We are better than the guys who set off bombs and blow legs off people because we think hard and long before we do harm to anyone.

Having cared for wounded accused in emergency rooms and on the wards, Mad Dog was struck by how surprised they were by the kindness, or at least by the absence of hostility they saw in the nurses and doctors rendering care.  In some cases, Mad Dog had the impression these men had never experienced human kindness and it was disturbing to them.  They were suspicious at first, then tentatively responsive, but often they withdrew again, as if they knew responding to kindness would make them vulnerable, so they retreated into indifference. Some of them could not help themselves, however and they were the ones most often psychologically damaged--by all the respect and fairness.  So Mad Dog doesn't buy the approach of the Lindsey Grahams of the world. Just beat those miscreants like dogs.  No, if you really want to make them suffer, treat them with respect and they begin to feel a connection to humanity. That's the greatest pain.
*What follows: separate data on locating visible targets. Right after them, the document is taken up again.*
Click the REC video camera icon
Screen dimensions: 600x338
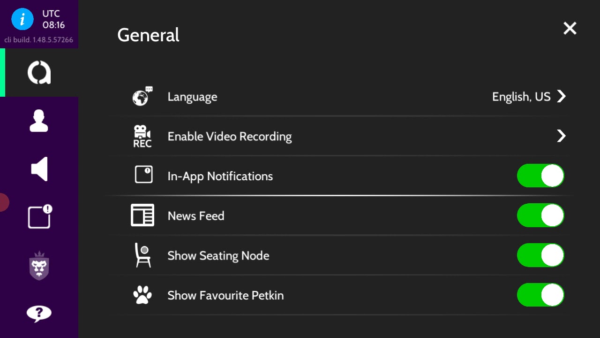pos(142,137)
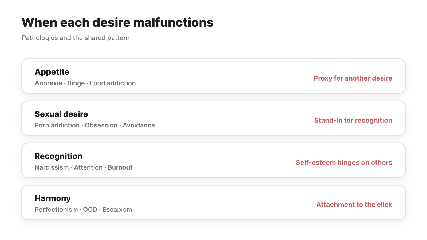Open the Sexual desire card heading

(61, 114)
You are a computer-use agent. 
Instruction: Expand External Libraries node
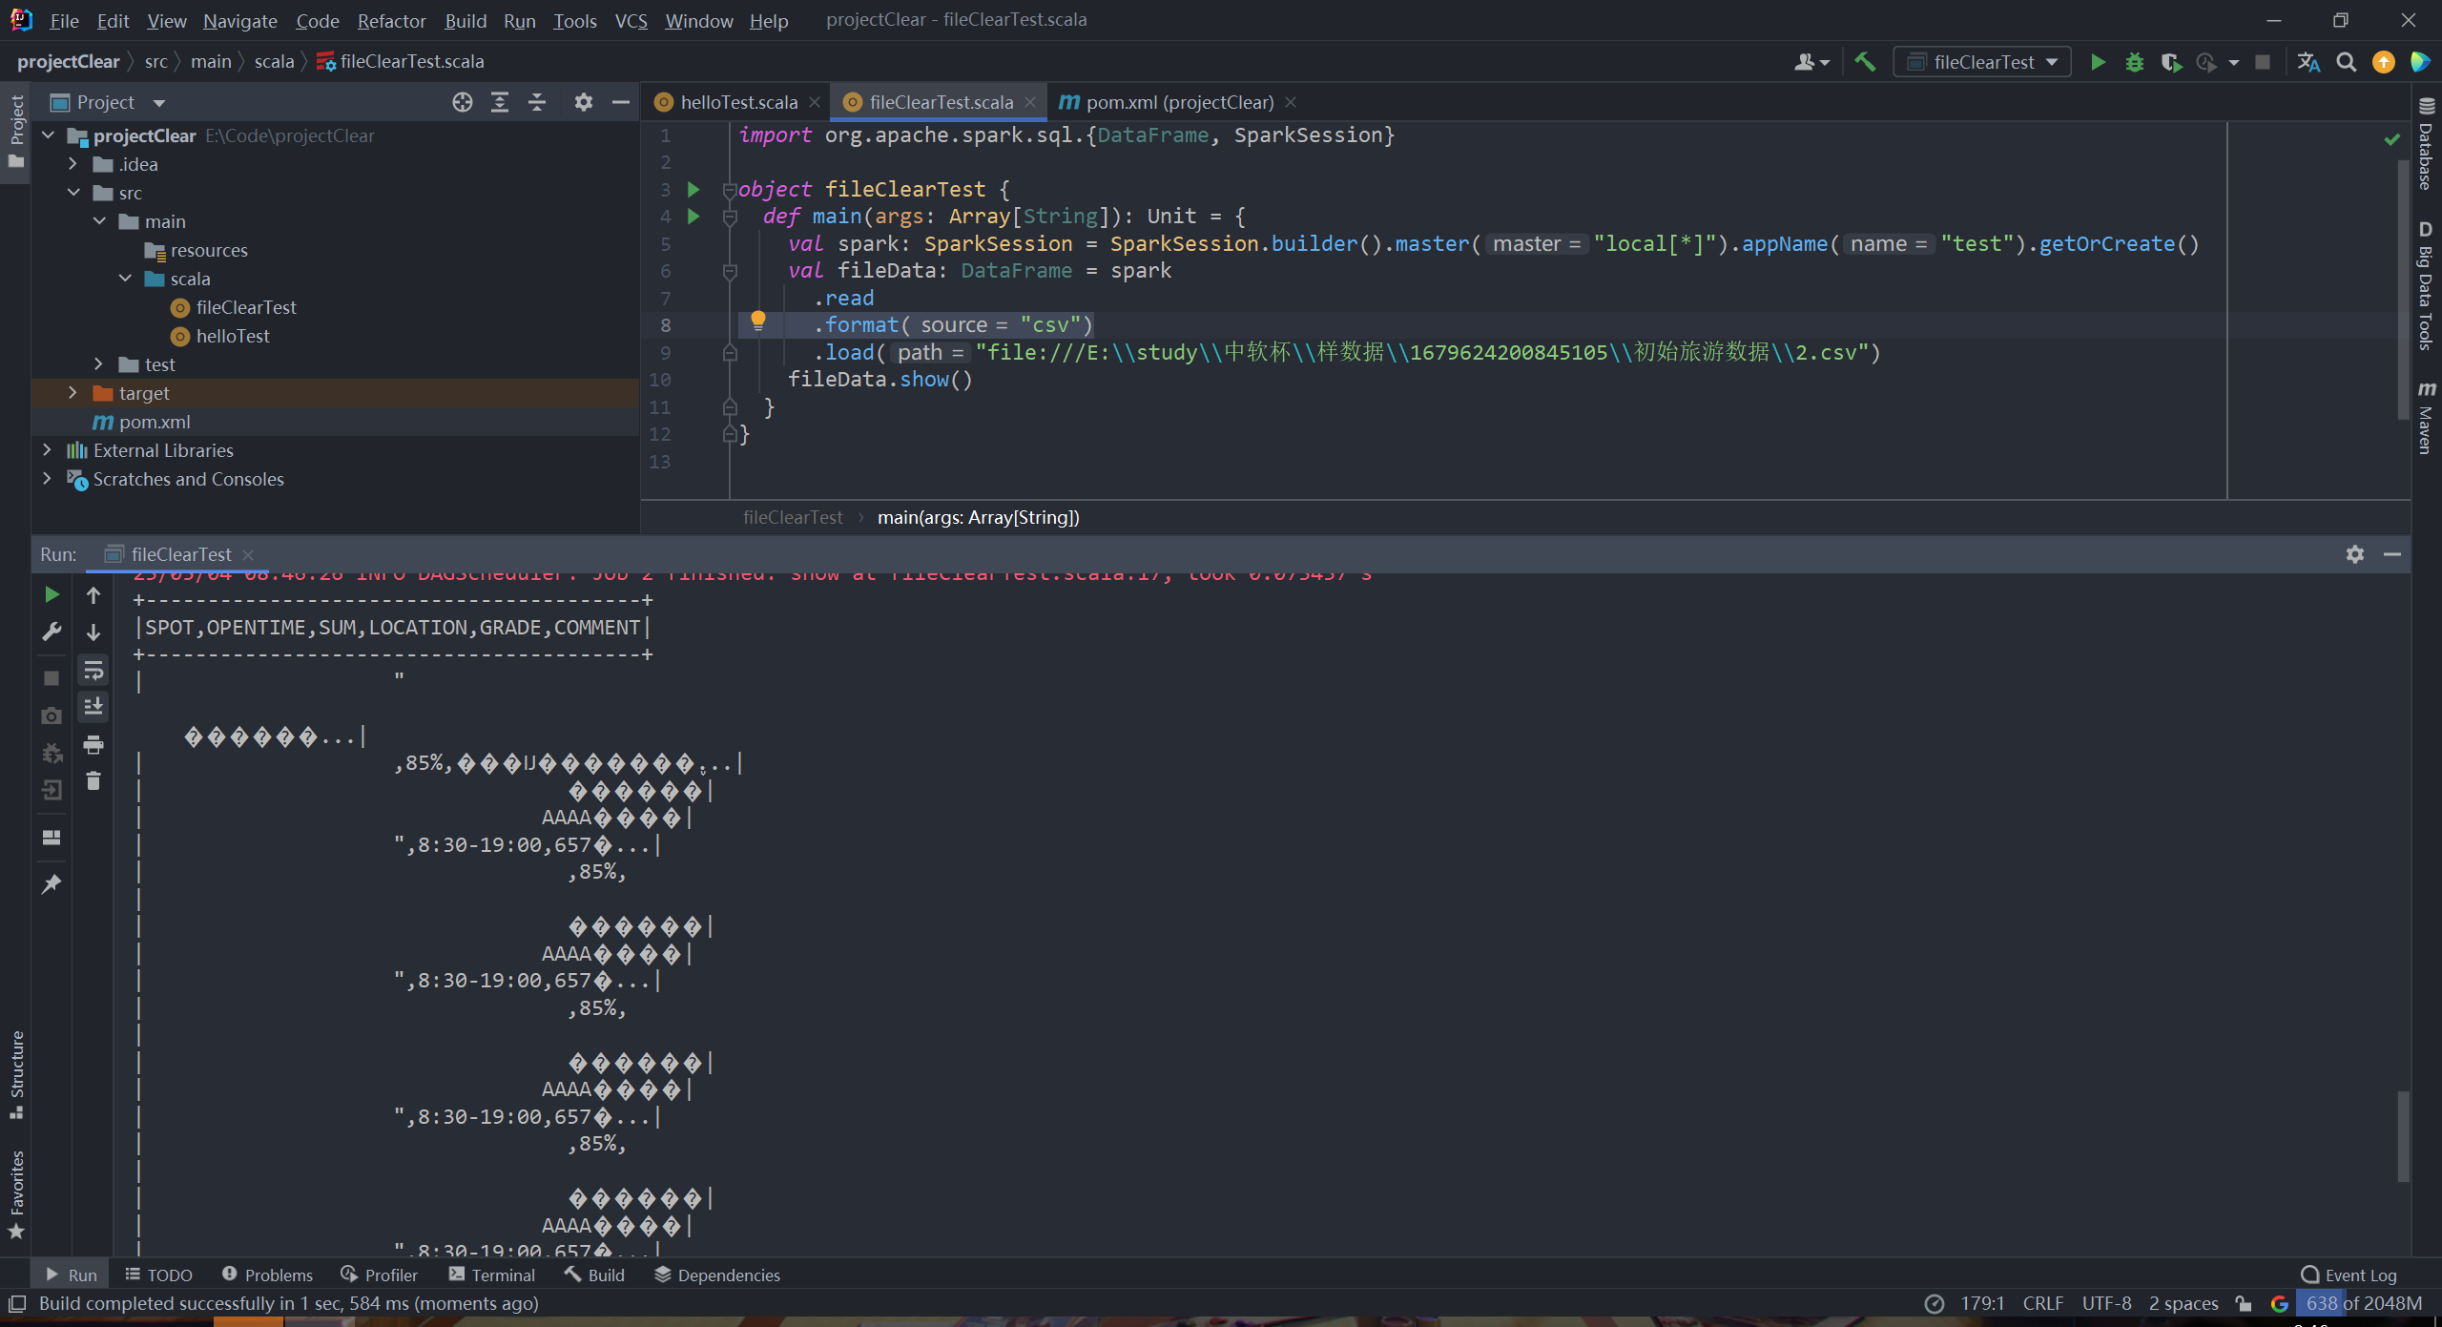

You want to really inflict pain on the surviving Boston bomber?  Once you have him reasonably stable and comfortable, once you have shown him care and concern and made him feel well again, bring around one of those girls who knew him in high school, or from college, one of those girls who called him a "sweetheart" who thought of him as a kind, funny, caring person, and simply allow them to visit; allow him to return to that person he once was. As Mephistopheles says in Faustus, the greatest hell is remembering happier times.  The greatest hell for this 19 year old will be remembering the person he was before he was transformed. 

So, with our system of laws, of treating the accused as innocent until proven guilty, we honor not the accused, but ourselves. We worship at the alter of "justice." 

Well, mostly--unless you are a villager blown up by a mistaken drone attack.

But, at least, most of the time, outside of Gitmo, and drone attacks and Stop and Frisk, we try.

Nobody's perfect.  

One way to feel better about yourself today: Consider Lindsey Graham. Consider his whole ridiculous state. If you have done something lately you think was pretty stupid or ill considered, just think of Lindsey Graham.  Compared to him, compared to the several million people who voted for him and live their smug little lives in South Carolina, you are a tower of intelligence, discretion and moral fortitude.

1 comment:

  1. Mad Dog,
    I like your little Lindsey Graham exercise-maybe his photo should be taped to one's wall with the caption "this could be you"-a surefire way to brighten even the dreariest of days.... As for denying the nineteen year old his full rights under the law I agree with you -we do as much damage to ourselves as we do to him in that scenario. With all the information from cell phone records, computers etc. it doesn't seem law enforcement feel he presents any imminent danger so what's the reason we suspend his rights-because we can?